- _CHALLENGE 1_
In the story about Kelmean, write out the passage from "Kelmean, tears in" to "the entire planet.".
- _CHALLENGE 2_
According to the story about Kelmean, what covers the entire planet?

- _QUOTED TEXT_
—————

Heckle was screaming now, his weight too much for him to bear. Irritated Kelmean reversed the grip on his sword and taking it in two hands by the blade he swung it hard. The pommel and guard connected with Heckles jaw break and the screaming stopped. He let the sword clatter to the floor and unslung the flamer from his back. Seeing this, as if for the first time, the Priests eyes went wide but he made no sound. Duffy pulled the platform back further now, knowing what was to come. They had planned this, all those years ago, every detail burned into their memory like the image of K’Wamoh’s oath.

Kelmean, tears in his eyes now, ignited the pilot flame with the push of a button and eased the trigger spoon. Flame shot from the barrel and he basked in the heat. Adjusting the feed slightly he looked into the distance, out across the vast expanse of the forest that covered the entire planet. 

“They came to this green world on wings of fire. They came to take our sons and daughters from us, to send them to die on distant battlefields for a corpse on some forgotten rock far from here. They took the jewels of our planet and gave us nothing in return. They kept us in the dark for thousands of years, telling us to be thankful for the Emperor’s “protection”. Where was that protection when the raiders came? Where was it when rains destroyed our homes or the crops failed? And yet when we tried to chose our own path they brought fire and blood as a response. They came to this world on wings of fire and now they leave on them as well!”

With that his finger tightened once more and fire leapt forth engulfing the tree branch. The Priest screamed now. Darkshot added the heat of his engines to young man’s flamer, the Battlesuit rising above the tree and blasting it with superheated gases.

As the flamer tank ran dry it too joined his sword on the decking. Kelmean sank to his knees into the blood of his enemy, tears flowing freely from his eyes. He wasn’t the only one crying, he could hear the sobs of a few of the other Resistance Fighters. The touch of 4 fingered hand on his shoulder brought his head up. K’Wamoh looked down at him.

“It is done my friend. For the Greater Good.”

“For the Greater Good” Kelmean replied.

—————

- _DATA PROVIDED_
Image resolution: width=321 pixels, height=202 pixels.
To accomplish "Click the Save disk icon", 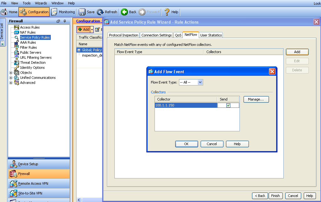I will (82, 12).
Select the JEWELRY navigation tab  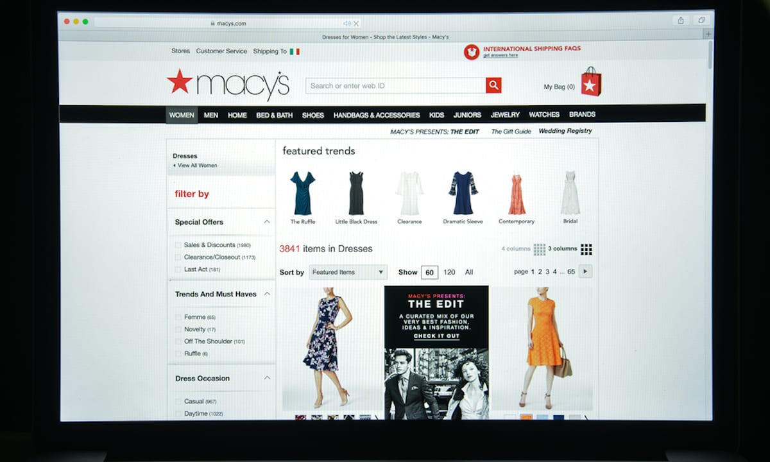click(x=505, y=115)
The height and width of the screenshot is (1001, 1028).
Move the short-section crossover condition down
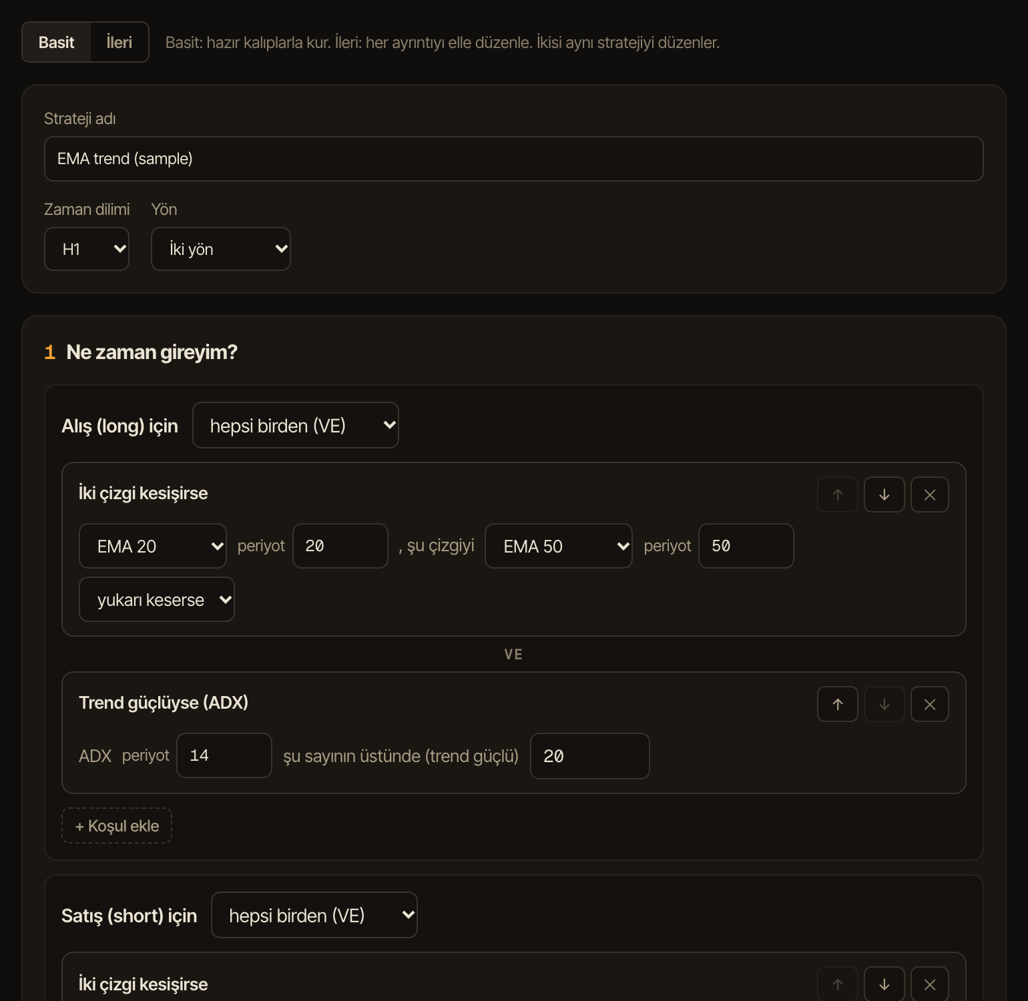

—————

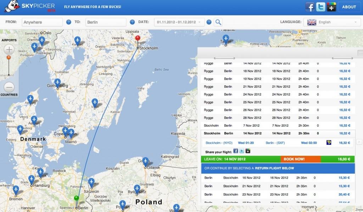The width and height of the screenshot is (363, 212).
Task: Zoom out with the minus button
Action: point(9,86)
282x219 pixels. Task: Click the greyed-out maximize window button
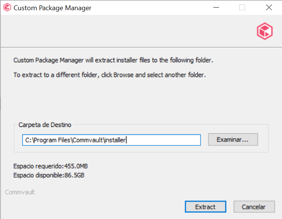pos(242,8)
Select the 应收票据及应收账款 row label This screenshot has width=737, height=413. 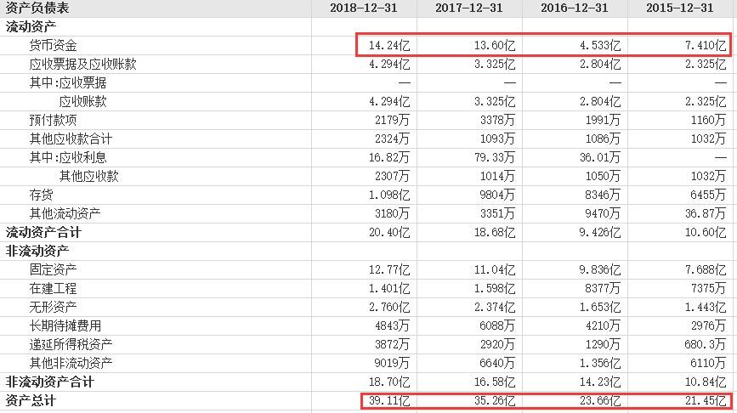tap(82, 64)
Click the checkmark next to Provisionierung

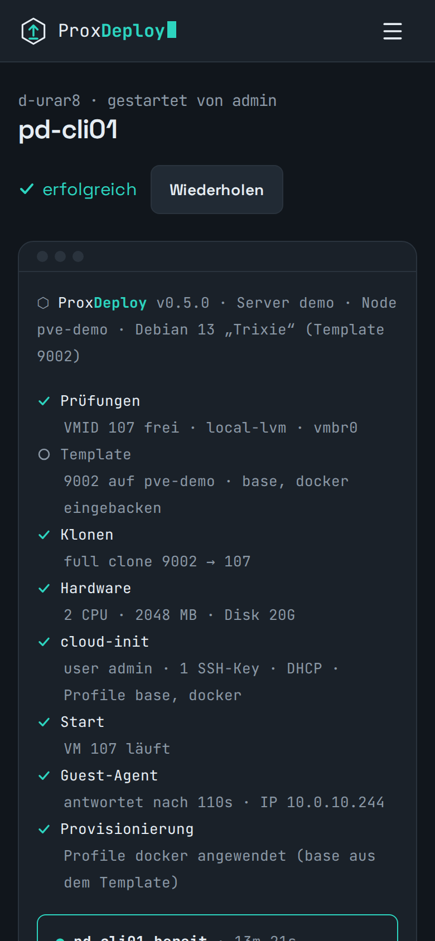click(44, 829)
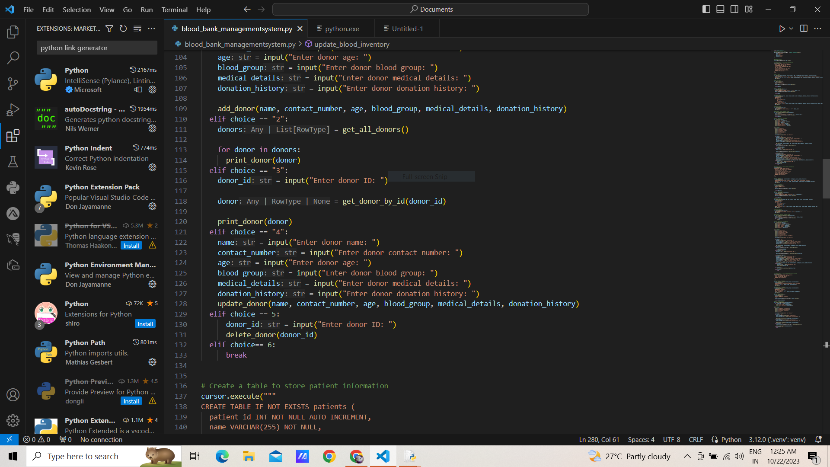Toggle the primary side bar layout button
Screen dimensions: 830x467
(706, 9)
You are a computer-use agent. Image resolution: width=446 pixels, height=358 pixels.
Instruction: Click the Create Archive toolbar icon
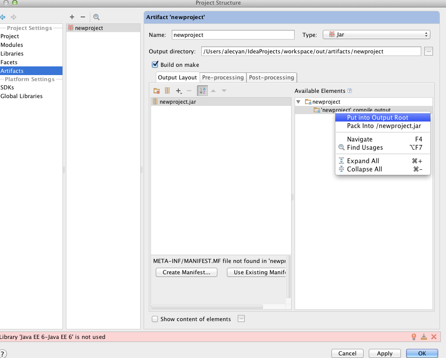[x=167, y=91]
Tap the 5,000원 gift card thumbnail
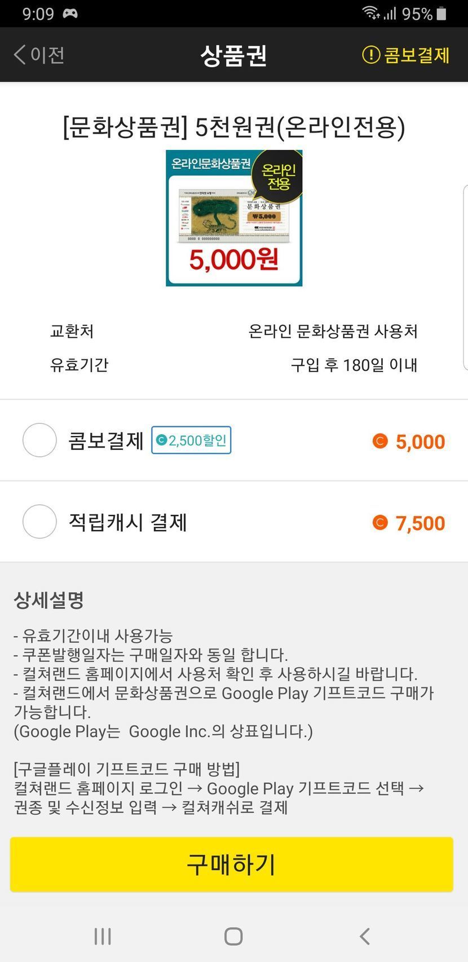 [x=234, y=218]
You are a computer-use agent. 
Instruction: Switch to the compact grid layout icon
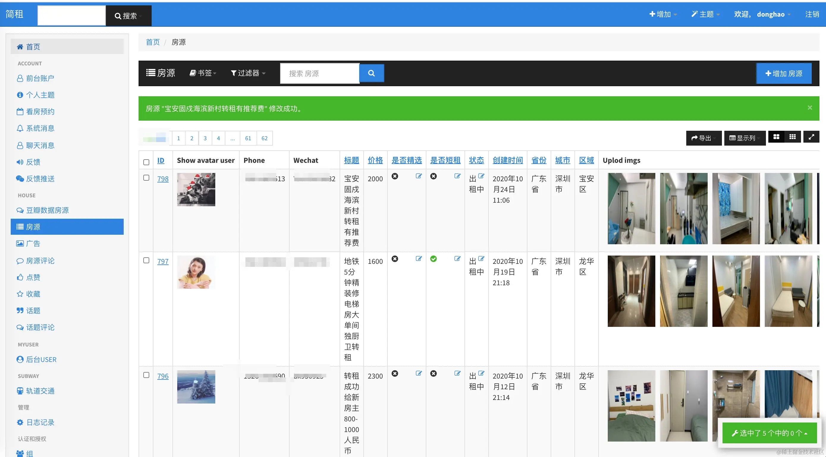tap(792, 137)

—————

- _FULL OUTPUT 1_
Kelmean, tears in his eyes now, ignited the pilot flame with the push of a button and eased the trigger spoon. Flame shot from the barrel and he basked in the heat. Adjusting the feed slightly he looked into the distance, out across the vast expanse of the forest that covered the entire planet.

- _FULL OUTPUT 2_
A vast expanse of forest covers the entire planet.